[Stored data entries]
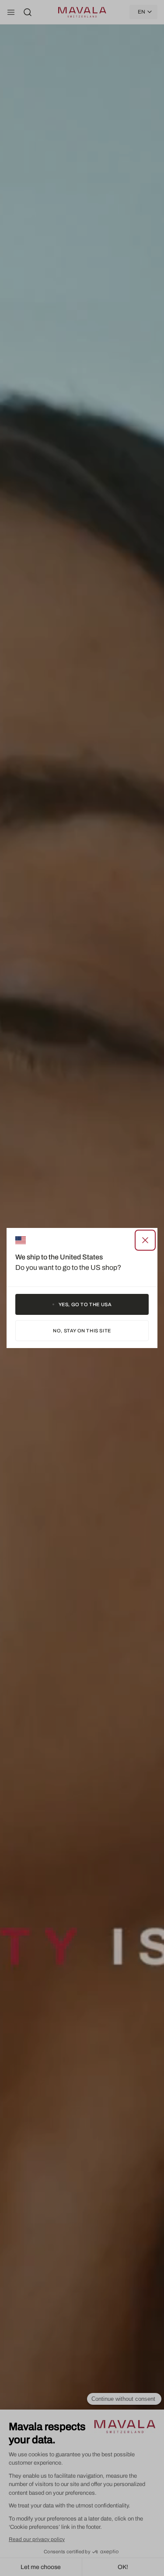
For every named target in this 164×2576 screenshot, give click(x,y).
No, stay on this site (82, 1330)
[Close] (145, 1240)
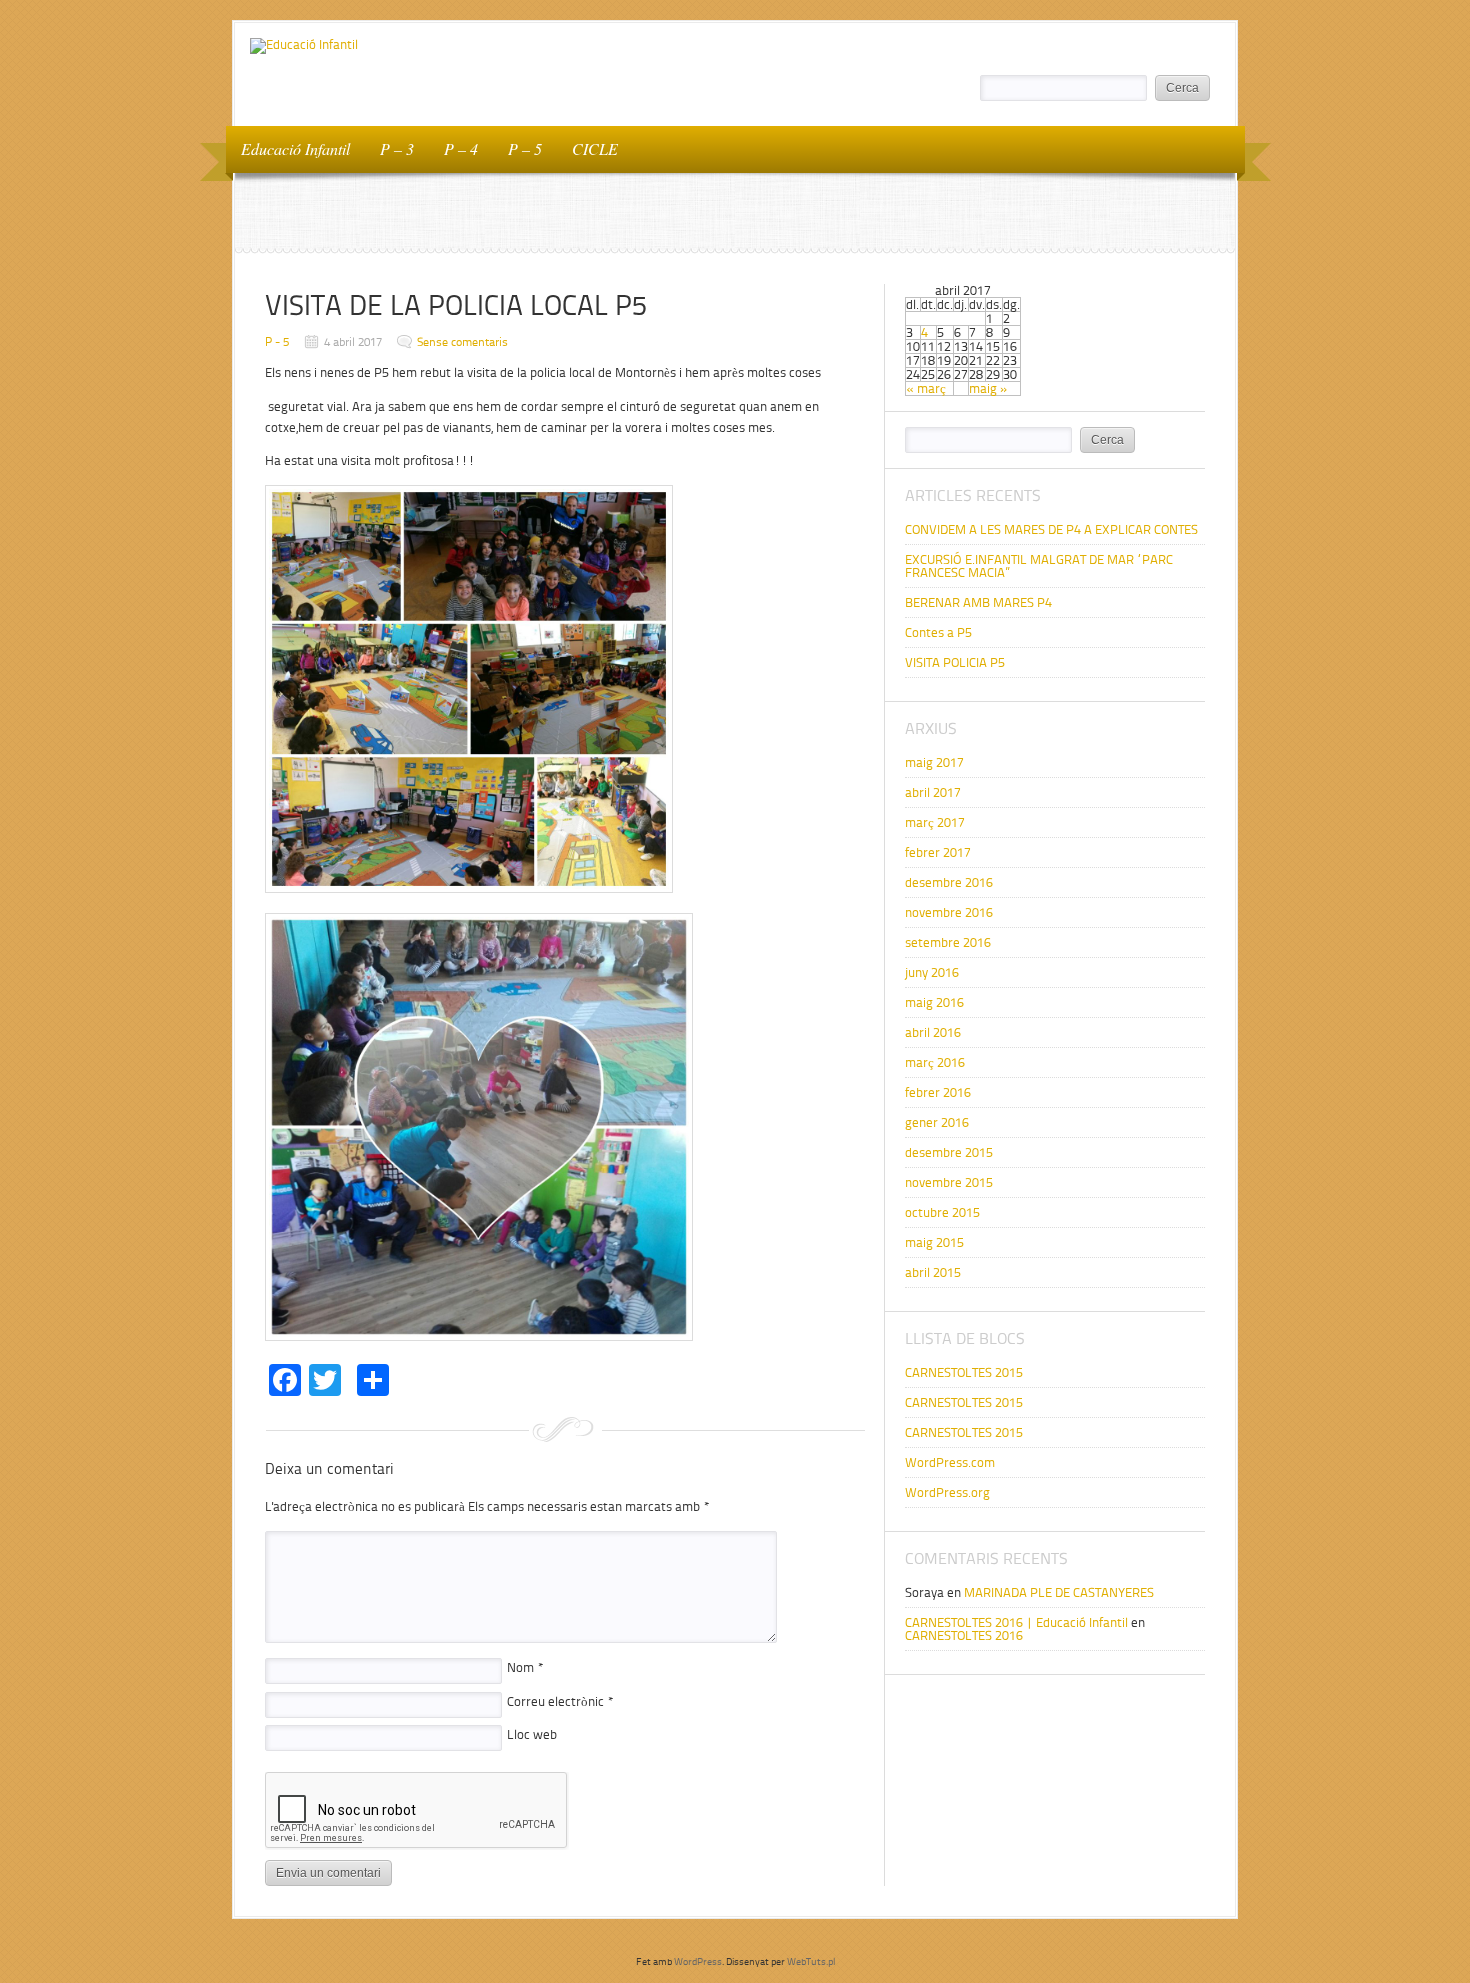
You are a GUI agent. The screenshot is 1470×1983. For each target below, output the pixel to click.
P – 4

* WHAT THE TASK ASKS *
Starting at the line with "You are a GUI", retype each line through the final one in the data above, unchanged and with nothing added.

* EXERCISE SOLUTION *
You are a GUI agent. The screenshot is 1470×1983. For each target below, output the pixel to click.
P – 4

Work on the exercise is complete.